Mis respetos para el escritor y amigo, Héctor Abad Faciolince. Me une con él, además, la veneración por su padre, mártir de los derechos humanos.

 Y, como si fuera poco, la antioqueñidad, aquella de tiempos idos, la que nos sabía a los raizales, algo así como a desayuno con arepa y mantequilla.

Estas salvedades para expresarle que no entiendo por qué en una de sus últimas columnas menciona, como si fuera asunto sabido, el “antisemitismo grotesco” (¡vaya!) de Laureano Gómez, líder del siglo pasado, al cual no dejan de lloverle improperios, al parecer ligados connaturalmente con su nombre. Lo malo que se dice de él pareciera estar libre de toda prueba.

No corrieron la misma suerte otros jefes políticos de su tiempo, intensos y sectarios, a quienes protegió por años la prensa de su partido, hasta encumbrarlos a los bronces de parque y a los mejores lugares de la historia. Reconozco que de Laureano hay en Bogotá una especie de aerolito, volado alguna vez y de contextura espacial, como si hubiera llegado en la comitiva de una estrella fugaz.

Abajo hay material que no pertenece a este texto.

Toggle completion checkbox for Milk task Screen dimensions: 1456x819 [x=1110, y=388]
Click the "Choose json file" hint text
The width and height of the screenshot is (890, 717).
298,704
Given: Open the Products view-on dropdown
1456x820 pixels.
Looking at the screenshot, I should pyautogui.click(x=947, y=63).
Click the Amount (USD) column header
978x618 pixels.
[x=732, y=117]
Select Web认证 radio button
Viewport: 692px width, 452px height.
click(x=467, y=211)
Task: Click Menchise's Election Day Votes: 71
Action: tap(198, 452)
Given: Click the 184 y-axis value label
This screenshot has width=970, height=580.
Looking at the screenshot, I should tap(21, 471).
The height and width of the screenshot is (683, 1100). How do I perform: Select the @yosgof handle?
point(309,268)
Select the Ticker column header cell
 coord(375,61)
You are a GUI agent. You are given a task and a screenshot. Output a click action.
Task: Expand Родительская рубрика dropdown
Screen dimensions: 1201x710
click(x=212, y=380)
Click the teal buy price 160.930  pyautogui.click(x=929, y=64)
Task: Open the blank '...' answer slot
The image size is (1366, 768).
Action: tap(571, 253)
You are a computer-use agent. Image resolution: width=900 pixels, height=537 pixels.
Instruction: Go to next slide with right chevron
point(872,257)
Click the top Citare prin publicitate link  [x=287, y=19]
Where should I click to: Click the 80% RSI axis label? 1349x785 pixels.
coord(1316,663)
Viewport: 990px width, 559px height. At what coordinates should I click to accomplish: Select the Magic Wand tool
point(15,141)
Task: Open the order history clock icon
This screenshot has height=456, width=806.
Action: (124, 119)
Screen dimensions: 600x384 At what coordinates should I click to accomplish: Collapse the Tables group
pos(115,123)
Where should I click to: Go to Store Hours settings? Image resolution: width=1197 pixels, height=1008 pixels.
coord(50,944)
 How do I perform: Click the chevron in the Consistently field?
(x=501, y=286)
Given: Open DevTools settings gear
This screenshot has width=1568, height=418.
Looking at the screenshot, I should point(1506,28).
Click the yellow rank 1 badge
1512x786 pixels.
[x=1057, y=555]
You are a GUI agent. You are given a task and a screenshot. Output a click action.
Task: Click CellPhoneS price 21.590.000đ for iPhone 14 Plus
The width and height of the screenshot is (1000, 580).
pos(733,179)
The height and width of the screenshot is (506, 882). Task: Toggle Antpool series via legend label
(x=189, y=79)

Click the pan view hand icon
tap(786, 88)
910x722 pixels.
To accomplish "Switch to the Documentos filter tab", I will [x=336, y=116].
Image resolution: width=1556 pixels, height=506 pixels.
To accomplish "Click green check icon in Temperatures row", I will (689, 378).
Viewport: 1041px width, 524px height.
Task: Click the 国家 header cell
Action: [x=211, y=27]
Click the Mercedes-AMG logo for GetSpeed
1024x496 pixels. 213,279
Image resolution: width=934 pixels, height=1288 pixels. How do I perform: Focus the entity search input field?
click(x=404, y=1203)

Yo puedo leer en el libro El cuadrilátero, obra de Laureano (Librería Colombiana, 1935; Compendio de obra de Ricardo Ruiz Santos, tomo III, 1989), la más enjundiosa crítica del jefe conservador al antisemitismo alemán de los tiempos de Hindenburg y a la doctrina Fichte (la del origen cuasi divino de la raza aria), seguida a pie juntillas por Hitler, el canciller que usurpó el poder absoluto en la decrepitud del mariscal. De Adolfo Hitler tiene el escritor las peores alusiones a su crueldad, dice de él que no es un grande hombre y lo marca con el apelativo de “sanguinario conductor”. Y esto se dice en los preludios de la segunda guerra, anticipándose a la guerra misma y al Holocausto. Para esa fecha (el escrito-conferencia es del 34) había alguna admiración por el líder teutón que surgía inmarcesible y poderoso.

Sobre el tema, quiero anotar también que si en la Bogotá de los años cuarenta algún periodista denigró de los comerciantes de telas de la pequeña ciudad, fue, sin duda alguna, ocasional e injusto. Inmigrantes diversos eran llamados judíos, por cierto muy apreciados por las amas de casa, ansiosas de artículos (buenos, bonitos, baratos). Eran vendedores honrados y ordenados, instalados en locales tan sencillos como su contabilidad. No había en el público aversión alguna contra la población judía, sabido el respeto que siempre se ha tenido en Colombia por el extranjero.

***

En mi pasada nota confundí el apellido Calderón con Alarcón. Se aclaró oportunamente en la edición digital, pero en la impresa quedó como si al importante empresario don Ricardo Alarcón le hubiera sucedido algo y no al colega Ricardo Calderón, a quien Dios guarde.